Saved data entries
* * * * * * *

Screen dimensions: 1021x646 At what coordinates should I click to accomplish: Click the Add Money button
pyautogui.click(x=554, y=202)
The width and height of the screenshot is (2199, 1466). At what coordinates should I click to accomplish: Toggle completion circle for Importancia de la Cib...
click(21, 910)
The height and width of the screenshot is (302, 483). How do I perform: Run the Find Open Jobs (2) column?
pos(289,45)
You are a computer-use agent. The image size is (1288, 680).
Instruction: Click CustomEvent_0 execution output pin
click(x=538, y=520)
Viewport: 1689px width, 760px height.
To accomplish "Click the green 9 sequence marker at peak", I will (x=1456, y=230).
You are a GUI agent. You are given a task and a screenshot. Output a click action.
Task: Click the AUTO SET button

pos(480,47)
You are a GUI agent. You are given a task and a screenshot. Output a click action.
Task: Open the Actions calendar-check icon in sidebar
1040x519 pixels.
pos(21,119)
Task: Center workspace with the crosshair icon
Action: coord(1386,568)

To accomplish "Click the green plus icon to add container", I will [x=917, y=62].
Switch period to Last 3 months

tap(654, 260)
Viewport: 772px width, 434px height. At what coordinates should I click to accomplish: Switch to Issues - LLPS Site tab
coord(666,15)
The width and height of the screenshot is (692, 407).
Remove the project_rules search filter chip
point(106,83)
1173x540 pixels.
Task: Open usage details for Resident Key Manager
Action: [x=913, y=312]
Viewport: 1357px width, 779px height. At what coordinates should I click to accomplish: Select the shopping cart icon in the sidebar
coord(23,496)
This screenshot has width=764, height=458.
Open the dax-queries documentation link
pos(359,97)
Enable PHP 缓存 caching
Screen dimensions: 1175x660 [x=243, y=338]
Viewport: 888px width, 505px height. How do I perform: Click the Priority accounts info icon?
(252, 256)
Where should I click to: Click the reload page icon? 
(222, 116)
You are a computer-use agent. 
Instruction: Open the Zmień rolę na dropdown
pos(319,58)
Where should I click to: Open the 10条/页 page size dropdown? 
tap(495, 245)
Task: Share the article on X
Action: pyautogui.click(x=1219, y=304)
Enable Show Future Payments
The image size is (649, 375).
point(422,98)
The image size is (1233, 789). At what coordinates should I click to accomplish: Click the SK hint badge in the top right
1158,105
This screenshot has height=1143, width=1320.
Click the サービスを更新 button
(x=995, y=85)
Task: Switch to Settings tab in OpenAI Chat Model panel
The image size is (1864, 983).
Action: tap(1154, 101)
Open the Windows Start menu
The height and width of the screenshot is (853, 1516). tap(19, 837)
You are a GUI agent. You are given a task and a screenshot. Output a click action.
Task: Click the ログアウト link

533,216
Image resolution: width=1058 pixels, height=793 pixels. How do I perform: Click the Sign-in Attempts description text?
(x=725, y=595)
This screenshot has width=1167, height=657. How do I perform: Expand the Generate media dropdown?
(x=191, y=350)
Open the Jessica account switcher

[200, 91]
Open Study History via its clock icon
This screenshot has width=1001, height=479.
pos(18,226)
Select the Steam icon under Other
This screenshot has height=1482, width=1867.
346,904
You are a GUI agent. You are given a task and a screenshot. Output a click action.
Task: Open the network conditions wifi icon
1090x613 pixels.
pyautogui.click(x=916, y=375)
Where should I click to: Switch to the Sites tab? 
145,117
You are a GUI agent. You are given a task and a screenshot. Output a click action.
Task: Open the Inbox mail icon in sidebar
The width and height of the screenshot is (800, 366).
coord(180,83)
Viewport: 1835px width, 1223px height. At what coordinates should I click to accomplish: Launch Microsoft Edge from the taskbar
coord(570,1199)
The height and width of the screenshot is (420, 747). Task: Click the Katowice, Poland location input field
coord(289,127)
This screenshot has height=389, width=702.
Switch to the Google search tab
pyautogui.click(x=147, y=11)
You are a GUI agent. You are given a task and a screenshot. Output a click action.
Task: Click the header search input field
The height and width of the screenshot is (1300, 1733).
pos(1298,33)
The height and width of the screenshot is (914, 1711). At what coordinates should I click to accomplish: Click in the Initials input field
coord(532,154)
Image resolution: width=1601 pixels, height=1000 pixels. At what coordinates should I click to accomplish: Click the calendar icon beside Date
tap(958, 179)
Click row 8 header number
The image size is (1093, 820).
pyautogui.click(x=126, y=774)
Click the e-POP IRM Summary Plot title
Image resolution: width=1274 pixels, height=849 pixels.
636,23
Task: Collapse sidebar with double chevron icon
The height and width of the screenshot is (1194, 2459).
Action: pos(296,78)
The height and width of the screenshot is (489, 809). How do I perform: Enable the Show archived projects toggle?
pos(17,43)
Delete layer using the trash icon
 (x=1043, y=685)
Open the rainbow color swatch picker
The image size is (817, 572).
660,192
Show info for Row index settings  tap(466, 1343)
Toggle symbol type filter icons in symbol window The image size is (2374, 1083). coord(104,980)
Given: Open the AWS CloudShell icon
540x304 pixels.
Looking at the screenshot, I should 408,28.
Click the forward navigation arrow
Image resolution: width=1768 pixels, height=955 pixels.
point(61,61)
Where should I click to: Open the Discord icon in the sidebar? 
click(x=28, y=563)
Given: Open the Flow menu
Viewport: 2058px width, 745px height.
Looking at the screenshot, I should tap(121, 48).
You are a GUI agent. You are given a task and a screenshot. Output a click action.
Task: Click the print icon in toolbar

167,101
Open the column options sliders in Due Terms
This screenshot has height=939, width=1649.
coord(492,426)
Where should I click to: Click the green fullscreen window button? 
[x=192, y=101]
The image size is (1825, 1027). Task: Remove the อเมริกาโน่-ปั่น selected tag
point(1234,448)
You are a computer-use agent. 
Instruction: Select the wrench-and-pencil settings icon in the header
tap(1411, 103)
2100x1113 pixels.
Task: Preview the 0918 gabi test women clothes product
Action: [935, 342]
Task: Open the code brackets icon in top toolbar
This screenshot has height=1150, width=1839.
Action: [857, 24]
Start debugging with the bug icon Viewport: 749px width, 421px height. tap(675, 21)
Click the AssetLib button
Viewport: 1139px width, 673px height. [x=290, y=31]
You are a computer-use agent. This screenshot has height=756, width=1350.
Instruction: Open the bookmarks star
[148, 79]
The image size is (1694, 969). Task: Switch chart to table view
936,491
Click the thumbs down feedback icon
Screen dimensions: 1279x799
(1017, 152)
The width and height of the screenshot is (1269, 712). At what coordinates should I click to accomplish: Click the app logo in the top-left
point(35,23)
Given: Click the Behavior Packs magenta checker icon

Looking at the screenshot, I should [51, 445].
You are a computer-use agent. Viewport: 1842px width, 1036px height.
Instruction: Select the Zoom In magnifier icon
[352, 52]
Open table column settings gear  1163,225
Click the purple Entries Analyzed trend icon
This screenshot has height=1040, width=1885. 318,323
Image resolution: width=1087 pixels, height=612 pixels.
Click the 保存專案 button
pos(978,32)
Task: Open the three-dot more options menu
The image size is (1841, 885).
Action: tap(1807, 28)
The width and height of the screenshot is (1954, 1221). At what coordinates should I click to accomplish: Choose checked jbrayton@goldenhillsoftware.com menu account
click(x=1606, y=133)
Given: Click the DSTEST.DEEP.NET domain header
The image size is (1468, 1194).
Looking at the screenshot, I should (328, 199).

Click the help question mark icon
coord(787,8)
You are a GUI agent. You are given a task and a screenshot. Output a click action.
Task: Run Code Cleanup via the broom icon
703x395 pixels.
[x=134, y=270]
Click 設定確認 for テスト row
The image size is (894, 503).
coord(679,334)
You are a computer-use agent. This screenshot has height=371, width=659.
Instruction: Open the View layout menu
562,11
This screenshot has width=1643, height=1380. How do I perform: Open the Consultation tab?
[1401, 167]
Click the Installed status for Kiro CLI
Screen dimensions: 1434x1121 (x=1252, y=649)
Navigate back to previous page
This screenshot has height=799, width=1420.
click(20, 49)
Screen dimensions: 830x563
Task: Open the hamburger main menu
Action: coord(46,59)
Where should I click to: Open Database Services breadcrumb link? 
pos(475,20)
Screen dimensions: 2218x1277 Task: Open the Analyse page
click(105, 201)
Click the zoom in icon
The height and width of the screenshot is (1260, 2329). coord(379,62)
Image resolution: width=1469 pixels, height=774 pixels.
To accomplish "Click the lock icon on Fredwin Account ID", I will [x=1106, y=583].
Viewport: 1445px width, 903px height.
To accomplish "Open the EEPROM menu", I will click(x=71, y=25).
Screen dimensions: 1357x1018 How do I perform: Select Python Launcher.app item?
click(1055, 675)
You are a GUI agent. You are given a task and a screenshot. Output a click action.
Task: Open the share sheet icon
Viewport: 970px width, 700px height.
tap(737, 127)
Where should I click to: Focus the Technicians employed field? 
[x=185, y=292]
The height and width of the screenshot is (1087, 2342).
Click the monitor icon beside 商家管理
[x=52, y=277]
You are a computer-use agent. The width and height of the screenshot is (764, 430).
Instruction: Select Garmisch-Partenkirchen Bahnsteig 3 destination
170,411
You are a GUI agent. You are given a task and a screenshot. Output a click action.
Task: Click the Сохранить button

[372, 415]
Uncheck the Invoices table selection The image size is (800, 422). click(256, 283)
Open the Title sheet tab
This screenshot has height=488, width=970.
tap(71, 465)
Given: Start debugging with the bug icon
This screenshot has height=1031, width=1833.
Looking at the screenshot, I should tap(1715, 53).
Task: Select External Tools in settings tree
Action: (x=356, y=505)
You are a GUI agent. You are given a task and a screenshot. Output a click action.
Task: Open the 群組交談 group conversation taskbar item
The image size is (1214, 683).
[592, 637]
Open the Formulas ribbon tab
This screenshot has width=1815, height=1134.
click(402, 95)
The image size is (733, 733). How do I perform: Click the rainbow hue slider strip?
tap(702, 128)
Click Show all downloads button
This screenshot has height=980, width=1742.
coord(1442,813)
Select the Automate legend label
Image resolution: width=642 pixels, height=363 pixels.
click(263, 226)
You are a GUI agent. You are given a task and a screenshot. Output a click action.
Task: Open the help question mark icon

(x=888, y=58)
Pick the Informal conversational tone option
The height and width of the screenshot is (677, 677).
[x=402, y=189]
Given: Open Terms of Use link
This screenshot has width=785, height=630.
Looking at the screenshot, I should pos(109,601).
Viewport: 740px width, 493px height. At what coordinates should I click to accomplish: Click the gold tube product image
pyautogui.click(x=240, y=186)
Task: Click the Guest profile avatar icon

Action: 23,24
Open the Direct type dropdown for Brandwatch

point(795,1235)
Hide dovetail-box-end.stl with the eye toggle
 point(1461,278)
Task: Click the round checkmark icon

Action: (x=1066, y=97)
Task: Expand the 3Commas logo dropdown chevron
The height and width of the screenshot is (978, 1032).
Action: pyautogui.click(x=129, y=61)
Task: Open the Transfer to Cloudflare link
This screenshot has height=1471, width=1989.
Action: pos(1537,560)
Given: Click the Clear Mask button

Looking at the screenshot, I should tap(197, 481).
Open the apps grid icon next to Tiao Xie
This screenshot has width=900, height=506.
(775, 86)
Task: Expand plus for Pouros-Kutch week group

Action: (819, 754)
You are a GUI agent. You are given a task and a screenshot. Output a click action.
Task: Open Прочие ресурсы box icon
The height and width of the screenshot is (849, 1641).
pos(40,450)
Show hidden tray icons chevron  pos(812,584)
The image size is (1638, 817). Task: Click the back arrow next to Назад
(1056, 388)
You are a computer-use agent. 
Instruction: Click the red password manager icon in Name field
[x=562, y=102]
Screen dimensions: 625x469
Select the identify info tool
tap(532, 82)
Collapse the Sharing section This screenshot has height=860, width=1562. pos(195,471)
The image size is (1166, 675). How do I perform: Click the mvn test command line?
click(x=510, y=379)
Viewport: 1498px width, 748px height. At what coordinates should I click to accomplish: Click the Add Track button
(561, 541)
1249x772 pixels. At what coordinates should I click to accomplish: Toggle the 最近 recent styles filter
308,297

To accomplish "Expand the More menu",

* * * * * * *

**Your task**
In how many lines of the records does the string "sheet" occur? Answer with the number alone.

**Result**
2